Data provided:
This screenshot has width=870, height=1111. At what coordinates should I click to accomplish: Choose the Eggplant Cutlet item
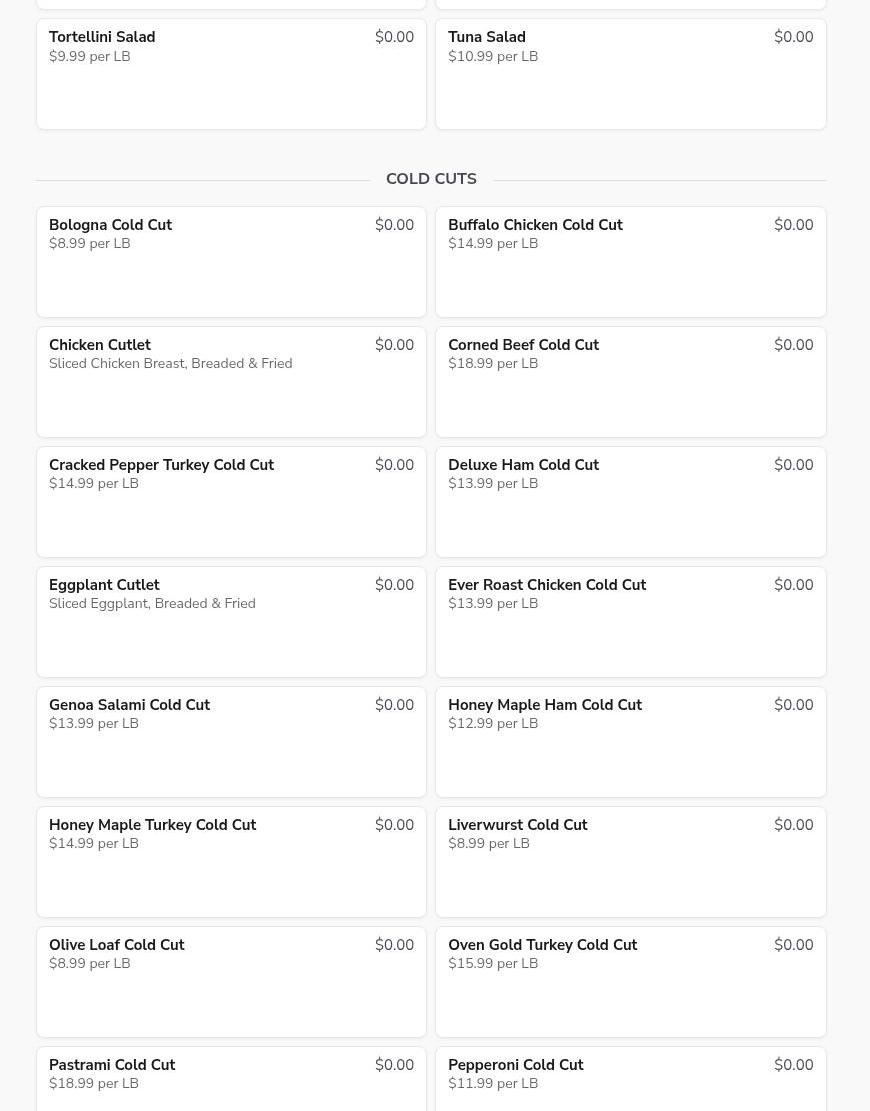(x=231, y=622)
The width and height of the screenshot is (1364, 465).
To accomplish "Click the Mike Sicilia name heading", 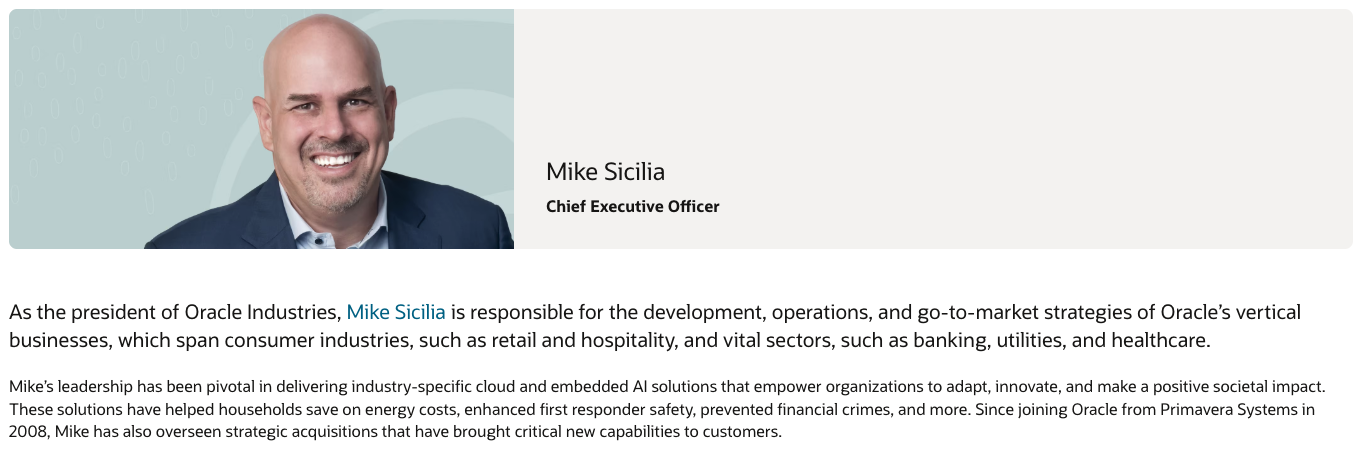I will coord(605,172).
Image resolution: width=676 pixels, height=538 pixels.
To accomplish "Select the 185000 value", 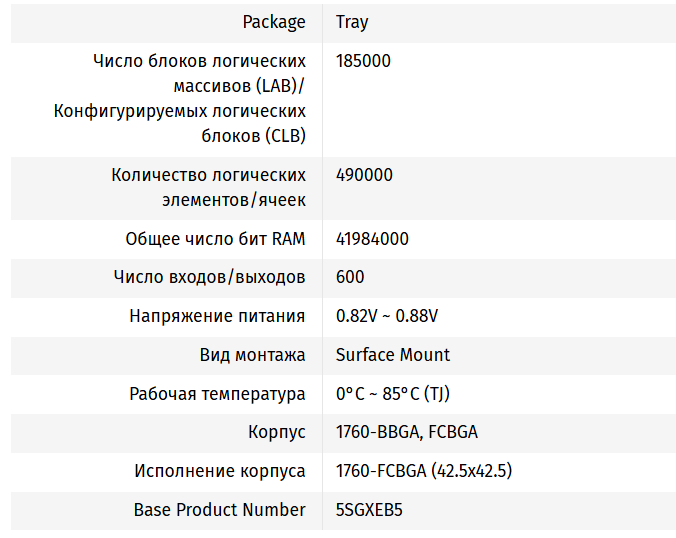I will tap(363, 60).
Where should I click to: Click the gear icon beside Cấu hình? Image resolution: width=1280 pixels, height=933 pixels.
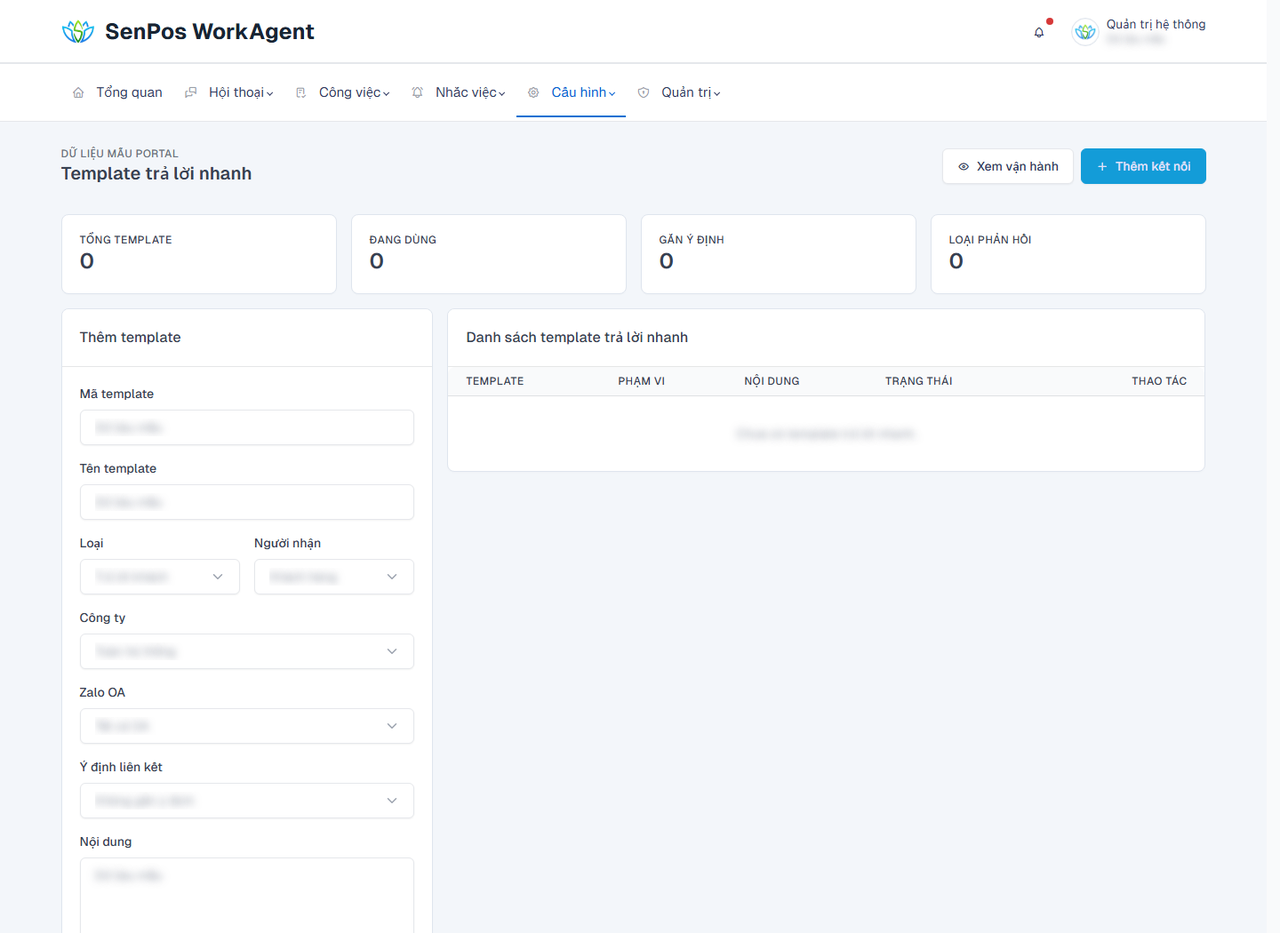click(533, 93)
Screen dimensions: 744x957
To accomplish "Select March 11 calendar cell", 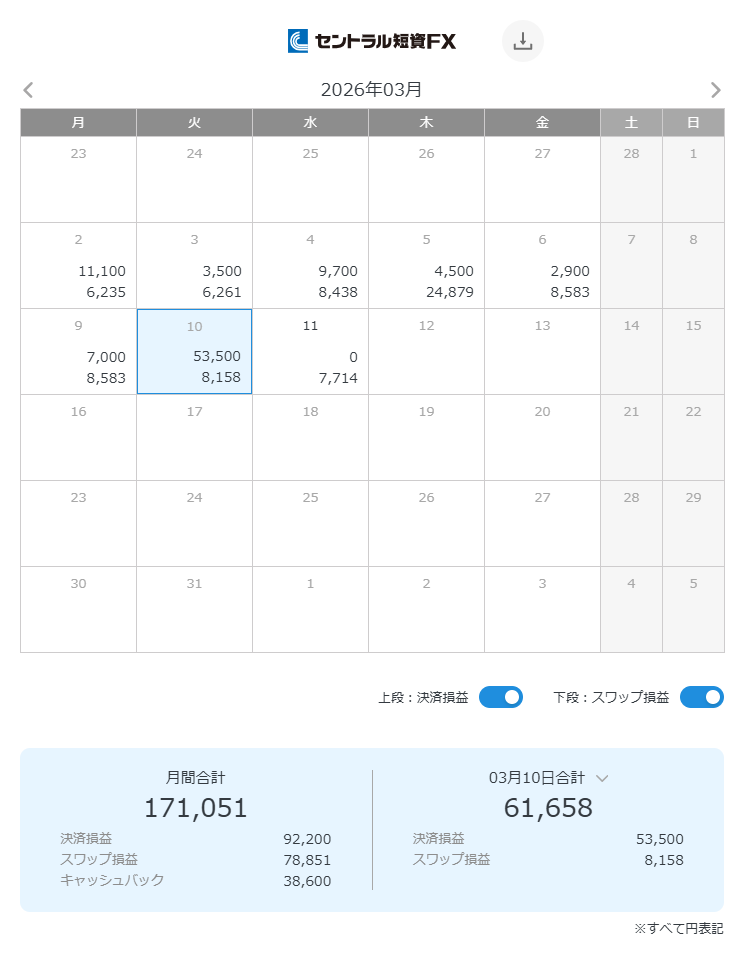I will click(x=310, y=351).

Task directions: Report how many lines in the items above contain the word "pixels", and reply with the number only.

Task response: 2